Introduce reps in attendance from our sponsoring orgs and local office holders.
7:30 Show the film (length: one hour)
8:30 Q & A with John and Anne. Sponsoring reps & pols can fold their comments into the Q & A.
The film title–taken from the poem by Wendell Berry–means that we have the wisdom. The trick is to translate that into the will and the work needed to navigate climate change. In introducing the evening, it was easy to make the point that everyone present is a “wisdom keeper.” And that this screening is yet another opportunity to recognize our collective will and work.
Our box office sold 124 tickets at our regular price of $7. The (small) lobby filled a half-hour before the program began. It was a conversational din. The audience was not just healthy in numbers (i.e., the house felt “full”) but also in energy and engagement.
To get to that, we essentially re-cast the event from: “Here is a good film we think you will like…won’t you please come?”
To: “This is more than a movie screening. This is a gathering of Hudson Valley activists. You will know many of the other people attending. You will want to be there to represent your org. You will not want to miss this opportunity to be present as a member of this tribe.”

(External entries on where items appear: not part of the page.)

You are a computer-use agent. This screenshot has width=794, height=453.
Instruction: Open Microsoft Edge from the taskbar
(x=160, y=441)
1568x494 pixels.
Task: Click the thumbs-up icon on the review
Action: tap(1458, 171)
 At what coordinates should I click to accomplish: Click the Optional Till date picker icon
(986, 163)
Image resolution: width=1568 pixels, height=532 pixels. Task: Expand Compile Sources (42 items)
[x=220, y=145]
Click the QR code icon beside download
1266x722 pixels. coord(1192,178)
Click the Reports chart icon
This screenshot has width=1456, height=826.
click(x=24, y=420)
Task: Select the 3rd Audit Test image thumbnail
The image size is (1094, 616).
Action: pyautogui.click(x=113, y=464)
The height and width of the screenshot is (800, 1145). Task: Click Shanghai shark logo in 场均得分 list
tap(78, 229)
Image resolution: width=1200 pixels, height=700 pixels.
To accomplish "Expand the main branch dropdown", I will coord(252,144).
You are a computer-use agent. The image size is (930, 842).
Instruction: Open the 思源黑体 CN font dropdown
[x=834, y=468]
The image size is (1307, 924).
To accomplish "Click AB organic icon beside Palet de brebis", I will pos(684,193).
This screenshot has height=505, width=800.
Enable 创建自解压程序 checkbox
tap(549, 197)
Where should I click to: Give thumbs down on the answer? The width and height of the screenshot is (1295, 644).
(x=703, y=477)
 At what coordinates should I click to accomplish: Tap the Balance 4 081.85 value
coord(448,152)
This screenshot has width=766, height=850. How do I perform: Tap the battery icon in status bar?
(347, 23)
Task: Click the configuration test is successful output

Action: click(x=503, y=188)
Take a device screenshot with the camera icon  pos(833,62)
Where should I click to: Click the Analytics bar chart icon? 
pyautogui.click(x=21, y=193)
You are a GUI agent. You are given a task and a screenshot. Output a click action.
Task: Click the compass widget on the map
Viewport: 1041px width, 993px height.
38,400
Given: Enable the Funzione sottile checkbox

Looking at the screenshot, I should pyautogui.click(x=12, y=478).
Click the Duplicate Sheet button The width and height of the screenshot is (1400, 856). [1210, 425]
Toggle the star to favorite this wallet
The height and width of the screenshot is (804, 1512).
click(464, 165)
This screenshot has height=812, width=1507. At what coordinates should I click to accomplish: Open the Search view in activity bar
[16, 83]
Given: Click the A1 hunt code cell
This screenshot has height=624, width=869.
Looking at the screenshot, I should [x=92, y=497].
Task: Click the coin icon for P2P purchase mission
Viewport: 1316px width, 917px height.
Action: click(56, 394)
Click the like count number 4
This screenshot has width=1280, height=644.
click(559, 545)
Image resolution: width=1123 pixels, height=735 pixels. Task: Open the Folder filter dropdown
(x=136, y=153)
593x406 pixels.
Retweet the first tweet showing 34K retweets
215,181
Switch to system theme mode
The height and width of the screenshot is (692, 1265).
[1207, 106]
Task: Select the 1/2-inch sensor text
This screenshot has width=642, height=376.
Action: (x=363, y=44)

A friend likes to joke: You can’t go knocking on doors an hour before show time, grab people by the collar and drag them to the theatre.
Our personal email invitations defined their self-interest; in follow-up phone calls I highlighted the evening as a networking opportunity with other influencers (you know who you are…).
Still, it’s hard to build an audience one person at a time! So a second goal was to get people to bring a friend: other staffers, board members, family members. (We particularly wanted kids to come–even on a school night).
It was a terrific evening. At least 80% of the audience stayed on for the Q & A. We ended the evening well before the questions and discussion were played out. People left the theatre energized.
We wanted to give people the opportunity to connect to something larger than themselves—the wisdom to survive–and it felt like we did.
Note: I wrote this as a guest blog at the invitation of MocaMedia: Strategic Engagement Consultants (“Connecting content creators with their audience”). The filmmakers engaged them to help with marketing their film. Thank you Gwendolyn and Angela Alston for a great job!